HTTP(HyperText Transfer Protocol)
HTML(Hyper Text Markup Language)
<!DOCTYPE html>
<html>
<head>
<meta charset="utf-8">
<title>Test</title>
</head>
<body>
<p>Test</p>
</body>
</html>
태그(Tag)
<h3 class="tit_view">예제입니다.</h3>
requests 모듈
import requests
get 요청하기
import requests
url = 'https://www.naver.com/'
resp = requests.get(url)
resp.text
post 요청하기
import requests
url = 'https://www.kangcom.com/member/member_check.asp'
data = {
'id': 'testid',
'pwd': 'testpw'
}
resp = requests.post(url, data=data)
resp.text
HTTP header 데이터 이용하기
url = 'https://news.v.daum.net/v/20190728165812603'
headers = {
'user-agent': 'Mozilla/5.0 (Macintosh; Intel Mac OS X 10_14_6) AppleWebKit/537.36 (KHTML, like Gecko) Chrome/75.0.3770.142 Safari/537.36'
}
resp = requests.get(url, headers=headers)
resp.text
HTTP response 처리하기
url = 'https://news.v.daum.net/v/20190728165812603'
resp = requests.get(url)
if resp.status_code == 200:
resp.headers
else:
print('error')
공공데이터 포털 OPEN API 사용하기
Endpoint 확인하기
endpoint = 'http://api.visitkorea.or.kr/openapi/service/rest/EngService/areaCode?serviceKey={}&numOfRows=10&pageSize=10&pageNo=1&MobileOS=ETC&MobileApp=AppTest&_type=json'.format(serviceKey)
key 값 확인하기
Parameter 확인하기
import requests
endpoint = 'http://api.visitkorea.or.kr/openapi/service/rest/EngService/areaCode?serviceKey={}&numOfRows=10&pageSize=10&pageNo={}&MobileOS=ETC&MobileApp=AppTest&_type=json'.format(serviceKey, 1)

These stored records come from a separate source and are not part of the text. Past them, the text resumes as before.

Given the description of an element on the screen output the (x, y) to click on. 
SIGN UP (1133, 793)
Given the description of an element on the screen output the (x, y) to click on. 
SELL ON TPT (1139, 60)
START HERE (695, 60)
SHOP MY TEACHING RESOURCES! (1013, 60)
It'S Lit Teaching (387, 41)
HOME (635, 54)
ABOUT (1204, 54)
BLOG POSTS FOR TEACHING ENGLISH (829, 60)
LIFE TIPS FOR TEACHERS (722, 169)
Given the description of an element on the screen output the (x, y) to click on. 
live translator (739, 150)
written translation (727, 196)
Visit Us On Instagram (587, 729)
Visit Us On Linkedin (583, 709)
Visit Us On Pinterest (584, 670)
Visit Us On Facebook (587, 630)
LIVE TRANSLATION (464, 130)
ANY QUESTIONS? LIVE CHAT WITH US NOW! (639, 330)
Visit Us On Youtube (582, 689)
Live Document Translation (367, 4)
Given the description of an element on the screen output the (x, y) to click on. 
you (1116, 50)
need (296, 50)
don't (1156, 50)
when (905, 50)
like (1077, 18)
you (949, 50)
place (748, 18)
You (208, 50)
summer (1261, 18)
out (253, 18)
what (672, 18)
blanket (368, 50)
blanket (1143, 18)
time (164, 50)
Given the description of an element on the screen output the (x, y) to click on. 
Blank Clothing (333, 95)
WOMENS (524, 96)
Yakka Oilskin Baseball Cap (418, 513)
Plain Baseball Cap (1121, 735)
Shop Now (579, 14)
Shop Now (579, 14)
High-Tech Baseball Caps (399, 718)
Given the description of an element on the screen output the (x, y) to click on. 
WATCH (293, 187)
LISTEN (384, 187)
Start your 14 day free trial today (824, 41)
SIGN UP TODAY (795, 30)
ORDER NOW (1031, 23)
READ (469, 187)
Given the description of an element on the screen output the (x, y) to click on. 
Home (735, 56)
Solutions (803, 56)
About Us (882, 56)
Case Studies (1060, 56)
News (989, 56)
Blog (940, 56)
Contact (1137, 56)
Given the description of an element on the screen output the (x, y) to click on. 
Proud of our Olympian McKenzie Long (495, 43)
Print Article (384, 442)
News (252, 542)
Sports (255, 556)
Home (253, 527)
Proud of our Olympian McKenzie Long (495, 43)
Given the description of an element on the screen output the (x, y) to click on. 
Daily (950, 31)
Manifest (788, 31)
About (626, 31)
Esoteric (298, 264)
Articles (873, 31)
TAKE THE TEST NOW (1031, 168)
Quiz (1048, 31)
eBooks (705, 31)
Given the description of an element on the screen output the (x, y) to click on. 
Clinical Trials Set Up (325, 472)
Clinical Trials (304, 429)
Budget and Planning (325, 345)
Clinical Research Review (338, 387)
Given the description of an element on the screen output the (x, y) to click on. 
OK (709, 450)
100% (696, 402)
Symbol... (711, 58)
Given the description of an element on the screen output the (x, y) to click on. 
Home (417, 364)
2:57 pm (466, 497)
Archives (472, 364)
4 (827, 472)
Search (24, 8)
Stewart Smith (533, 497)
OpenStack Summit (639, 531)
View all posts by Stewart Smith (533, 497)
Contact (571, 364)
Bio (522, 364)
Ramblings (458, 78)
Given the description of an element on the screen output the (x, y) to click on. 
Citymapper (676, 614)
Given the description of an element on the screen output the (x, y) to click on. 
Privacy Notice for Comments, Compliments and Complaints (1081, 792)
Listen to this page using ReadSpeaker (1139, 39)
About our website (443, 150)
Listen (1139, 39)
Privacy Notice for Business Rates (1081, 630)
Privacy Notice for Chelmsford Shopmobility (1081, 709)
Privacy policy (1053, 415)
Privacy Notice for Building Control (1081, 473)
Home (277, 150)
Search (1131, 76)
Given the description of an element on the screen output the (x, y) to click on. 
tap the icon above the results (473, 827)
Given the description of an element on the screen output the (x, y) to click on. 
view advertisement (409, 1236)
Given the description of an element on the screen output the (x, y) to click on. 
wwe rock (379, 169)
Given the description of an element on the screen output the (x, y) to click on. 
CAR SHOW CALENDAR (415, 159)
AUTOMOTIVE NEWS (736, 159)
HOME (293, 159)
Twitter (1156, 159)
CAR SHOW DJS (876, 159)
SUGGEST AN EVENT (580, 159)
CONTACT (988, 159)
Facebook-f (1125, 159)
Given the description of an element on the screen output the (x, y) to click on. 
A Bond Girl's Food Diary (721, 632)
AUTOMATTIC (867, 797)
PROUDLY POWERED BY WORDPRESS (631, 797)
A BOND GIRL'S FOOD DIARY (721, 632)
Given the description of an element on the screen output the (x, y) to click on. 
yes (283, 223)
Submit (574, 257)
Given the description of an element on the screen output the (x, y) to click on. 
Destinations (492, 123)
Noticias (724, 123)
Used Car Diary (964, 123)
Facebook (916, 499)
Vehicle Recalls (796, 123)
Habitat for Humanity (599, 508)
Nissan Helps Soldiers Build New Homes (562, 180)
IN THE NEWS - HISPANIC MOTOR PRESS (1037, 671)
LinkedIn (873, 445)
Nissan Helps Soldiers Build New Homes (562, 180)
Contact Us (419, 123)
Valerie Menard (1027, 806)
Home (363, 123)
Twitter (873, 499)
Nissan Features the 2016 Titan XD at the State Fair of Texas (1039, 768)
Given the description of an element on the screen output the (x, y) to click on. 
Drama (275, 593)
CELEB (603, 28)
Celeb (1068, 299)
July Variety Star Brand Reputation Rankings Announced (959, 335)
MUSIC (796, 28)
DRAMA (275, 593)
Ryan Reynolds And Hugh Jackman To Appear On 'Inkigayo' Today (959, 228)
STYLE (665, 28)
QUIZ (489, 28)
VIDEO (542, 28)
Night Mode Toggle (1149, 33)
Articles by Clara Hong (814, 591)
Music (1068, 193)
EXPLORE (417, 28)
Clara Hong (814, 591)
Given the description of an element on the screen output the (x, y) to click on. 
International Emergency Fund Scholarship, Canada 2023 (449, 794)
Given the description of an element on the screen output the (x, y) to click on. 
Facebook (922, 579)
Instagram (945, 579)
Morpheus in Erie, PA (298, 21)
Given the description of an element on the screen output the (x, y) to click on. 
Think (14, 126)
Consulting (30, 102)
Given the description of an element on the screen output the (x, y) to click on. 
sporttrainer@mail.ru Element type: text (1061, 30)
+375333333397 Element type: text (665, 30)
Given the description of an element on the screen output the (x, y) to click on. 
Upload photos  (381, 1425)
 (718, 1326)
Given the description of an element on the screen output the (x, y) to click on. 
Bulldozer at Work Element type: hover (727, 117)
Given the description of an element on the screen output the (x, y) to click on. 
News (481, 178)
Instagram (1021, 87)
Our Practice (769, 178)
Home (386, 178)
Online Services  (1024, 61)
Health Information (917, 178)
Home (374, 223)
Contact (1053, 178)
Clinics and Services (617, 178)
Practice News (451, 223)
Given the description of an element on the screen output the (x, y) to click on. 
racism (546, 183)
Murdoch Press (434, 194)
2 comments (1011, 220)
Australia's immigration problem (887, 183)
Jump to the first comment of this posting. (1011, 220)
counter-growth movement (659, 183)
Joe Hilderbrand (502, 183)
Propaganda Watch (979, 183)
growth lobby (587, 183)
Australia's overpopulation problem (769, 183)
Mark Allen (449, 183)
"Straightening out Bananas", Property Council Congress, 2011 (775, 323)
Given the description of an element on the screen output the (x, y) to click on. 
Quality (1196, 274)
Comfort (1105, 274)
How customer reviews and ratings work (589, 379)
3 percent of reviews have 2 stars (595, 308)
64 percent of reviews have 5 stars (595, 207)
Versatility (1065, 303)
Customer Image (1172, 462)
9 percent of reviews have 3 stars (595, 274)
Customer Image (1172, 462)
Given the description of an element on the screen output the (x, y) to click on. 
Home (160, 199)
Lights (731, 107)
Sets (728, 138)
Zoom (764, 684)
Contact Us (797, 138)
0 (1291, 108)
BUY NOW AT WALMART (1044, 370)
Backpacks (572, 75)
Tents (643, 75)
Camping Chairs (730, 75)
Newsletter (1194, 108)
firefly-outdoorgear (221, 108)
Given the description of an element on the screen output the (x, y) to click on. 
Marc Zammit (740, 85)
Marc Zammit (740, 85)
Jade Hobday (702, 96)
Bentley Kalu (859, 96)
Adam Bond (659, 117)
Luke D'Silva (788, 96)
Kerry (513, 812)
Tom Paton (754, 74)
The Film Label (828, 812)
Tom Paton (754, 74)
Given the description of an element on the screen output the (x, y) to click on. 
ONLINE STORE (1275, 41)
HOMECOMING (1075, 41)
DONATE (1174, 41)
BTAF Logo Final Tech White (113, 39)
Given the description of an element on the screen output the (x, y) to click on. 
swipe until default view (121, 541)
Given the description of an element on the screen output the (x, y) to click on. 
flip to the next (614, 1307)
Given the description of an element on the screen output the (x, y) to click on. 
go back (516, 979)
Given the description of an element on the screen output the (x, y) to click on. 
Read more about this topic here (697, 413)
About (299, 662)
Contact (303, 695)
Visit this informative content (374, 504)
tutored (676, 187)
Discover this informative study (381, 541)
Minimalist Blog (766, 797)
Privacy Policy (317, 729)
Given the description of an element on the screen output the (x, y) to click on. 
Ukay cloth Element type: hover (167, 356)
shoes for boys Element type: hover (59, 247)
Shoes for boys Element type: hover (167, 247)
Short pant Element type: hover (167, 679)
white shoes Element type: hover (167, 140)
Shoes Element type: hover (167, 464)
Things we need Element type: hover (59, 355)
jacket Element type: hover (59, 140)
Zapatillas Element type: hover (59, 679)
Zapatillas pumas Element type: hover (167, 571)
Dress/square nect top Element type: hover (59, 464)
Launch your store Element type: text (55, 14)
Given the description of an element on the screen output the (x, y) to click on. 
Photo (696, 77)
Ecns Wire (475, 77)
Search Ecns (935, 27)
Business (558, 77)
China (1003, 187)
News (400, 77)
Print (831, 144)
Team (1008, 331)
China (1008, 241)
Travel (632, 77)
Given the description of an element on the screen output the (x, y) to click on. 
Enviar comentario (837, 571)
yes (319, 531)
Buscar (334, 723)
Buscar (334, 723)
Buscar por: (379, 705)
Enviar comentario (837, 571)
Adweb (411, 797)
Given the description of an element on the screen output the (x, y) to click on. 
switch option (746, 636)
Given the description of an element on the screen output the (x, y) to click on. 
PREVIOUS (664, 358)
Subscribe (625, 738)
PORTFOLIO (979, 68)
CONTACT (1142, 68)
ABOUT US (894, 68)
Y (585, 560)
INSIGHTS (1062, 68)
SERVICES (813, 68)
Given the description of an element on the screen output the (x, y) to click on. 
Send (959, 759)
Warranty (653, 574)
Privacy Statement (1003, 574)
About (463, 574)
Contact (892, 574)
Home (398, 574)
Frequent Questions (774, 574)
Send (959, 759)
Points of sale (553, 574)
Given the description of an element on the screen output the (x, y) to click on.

resp = requests.get(endpoint)
print(resp.status_code) # 200
data = resp.json() # type: dict
print(data['response']['body']['items']['item'][0])
요청 및 Response 확인
beautifulsoup 모듈 사용하기
from bs4 import BeautifulSoup
html 문자열 파싱
html = '''
<html>
<head>
<title>BeautifulSoup test</title>
</head>
<body>
<div id='upper' class='test' custom='good'>
<h3 title='Good Content Title'>Contents Title</h3>
<p>Test contents</p>
</div>
<div id='lower' class='test' custom='nice'>
<p>Test Test Test 1</p>
<p>Test Test Test 2</p>
<p>Test Test Test 3</p>
</div>
</body>
</html>'''
find 함수
soup = BeautifulSoup(html)
soup.find('h3')
# <h3 title="Good Content Title">Contents Title</h3>
soup.find('p')
# <p>Test contents</p>
soup.find('div', class_='test')
"""
<div class="test" custom="good" id="upper">
<h3 title="Good Content Title">Contents Title</h3>
<p>Test contents</p>
</div>
"""
attrs = {'id': 'upper', 'class': 'test'}
soup.find('div', attrs=attrs)
"""
<div class="test" custom="good" id="upper">
<h3 title="Good Content Title">Contents Title</h3>
<p>Test contents</p>
</div>
"""
find_all 함수
soup.find_all('div', class_='test')
"""
[<div class="test" custom="good" id="upper">
<h3 title="Good Content Title">Contents Title</h3>
<p>Test contents</p>
</div>,
<div class="test" custom="nice" id="lower">
<p>Test Test Test 1</p>
<p>Test Test Test 2</p>
<p>Test Test Test 3</p>
</div>]
"""
get_text 함수
tag1 = soup.find('h3')
print(tag)
# <h3 title="Good Content Title">Contents Title</h3>
tag.get_text()
# 'Contents Title'
tag2 = soup.find('p')
print(tag2)
# <p>Test contents</p>
tag2.get_text()
# 'Test contents'
tag3 = soup.find('div', id='upper')
print(tag3)
"""
<div class="test" custom="good" id="upper">
<h3 title="Good Content Title">Contents Title</h3>
<p>Test contents</p>
</div>
"""
tag3.get_text().strip()
# 'Contents Title\nTest contents'
attribute 값 추출하기
tag = soup.find('h3')
print(tag)
# <h3 title="Good Content Title">Contents Title</h3>
tag['title']
# 'Good Content Title'
다음 뉴스 데이터 추출
import requests
from bs4 import BeautifulSoup
url = 'https://news.v.daum.net/v/20190728165812603'
resp = requests.get(url)
soup = BeautifulSoup(resp.text)
title = soup.find('h3', class_='tit_view)
title.get.test()
# '일론머스크 "테슬라에서 넷플릭스·유튜브 즐길 날 온다"'
soup.find_all('span', class_='txt_info')
"""
[<span class="txt_info">이민우</span>,
<span class="txt_info">입력 <span class="num_date">2019. 07. 28. 16:58</span></span>]
"""
info = soup.find('span', class_='info_view')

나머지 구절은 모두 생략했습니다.